* DIRECTIONS FOR THIS TASK
Would you restate each line of the data below word for word, without its pictures?

PROVIDED ENTRIES Start Marker

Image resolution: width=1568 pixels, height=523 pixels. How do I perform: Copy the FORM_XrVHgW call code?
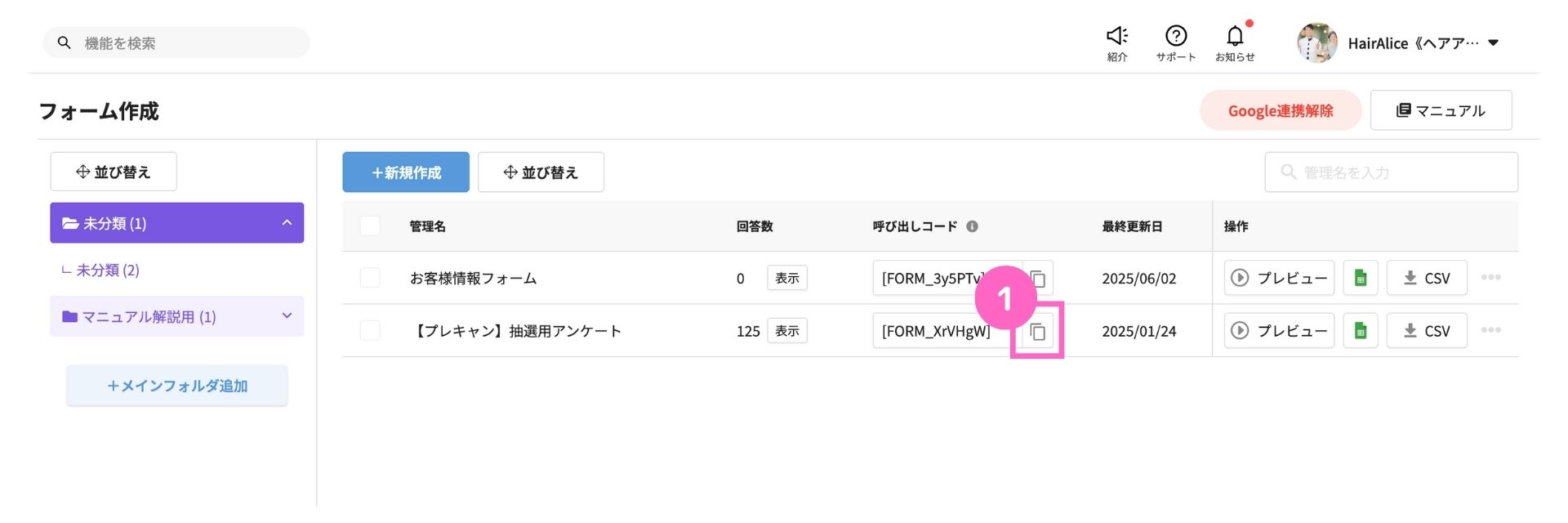coord(1037,331)
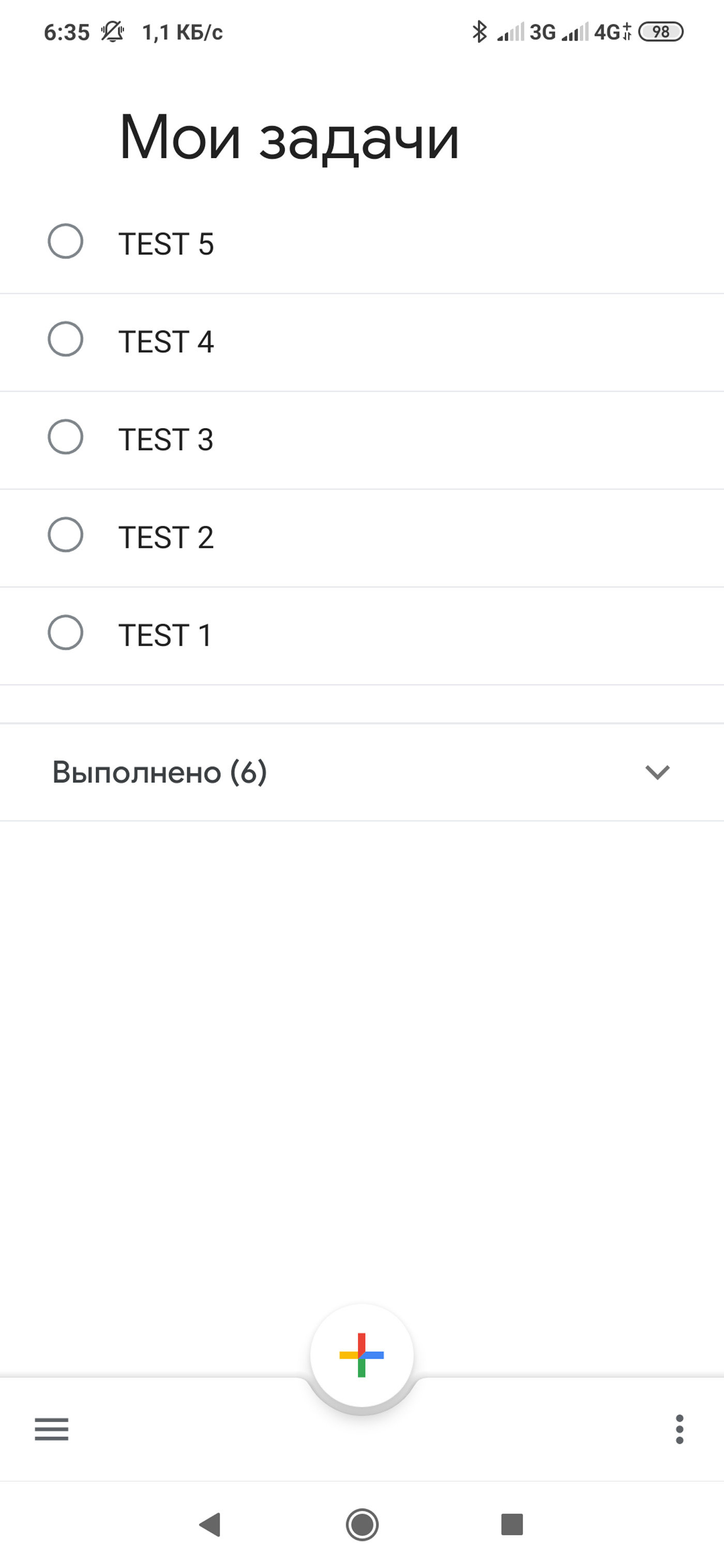724x1568 pixels.
Task: Tap the colorful plus add-task button
Action: (361, 1355)
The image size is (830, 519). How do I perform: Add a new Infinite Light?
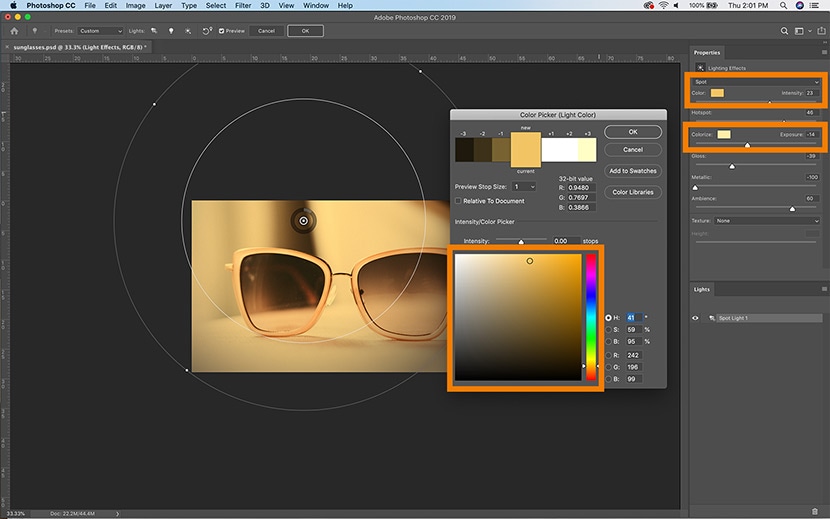[189, 31]
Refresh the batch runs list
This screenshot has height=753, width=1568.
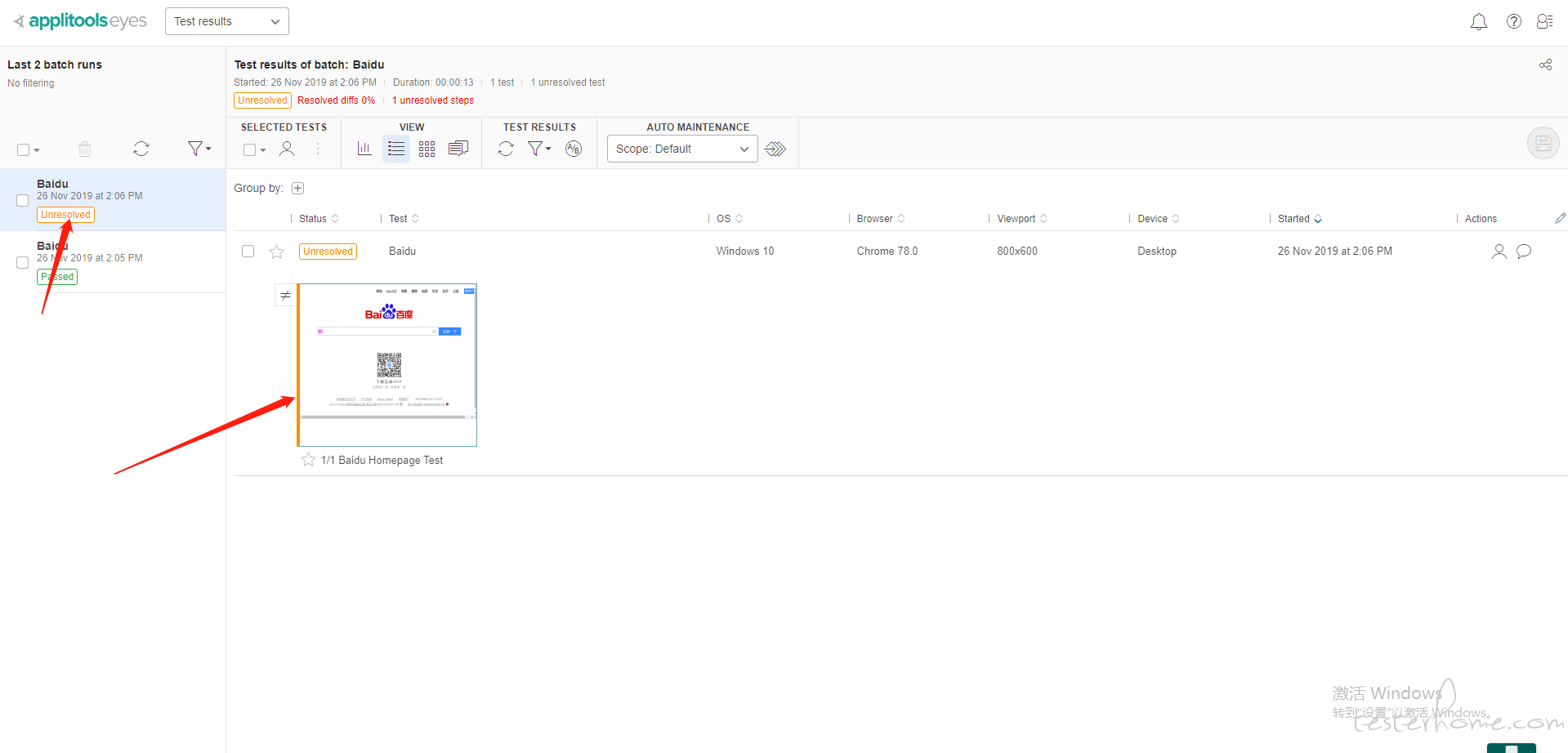point(141,149)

PROVIDED ENTRIES End Marker

* ANSWER SECTION
Image resolution: width=1568 pixels, height=523 pixels. How do I perform: Copy the FORM_XrVHgW call code?
coord(1037,331)
724x1568 pixels.
Task: Tap the colorful plus add-task button
Action: (361, 1355)
The image size is (830, 519). How do I perform: Add a new Infinite Light?
[189, 31]
Refresh the batch runs list
This screenshot has height=753, width=1568.
point(141,149)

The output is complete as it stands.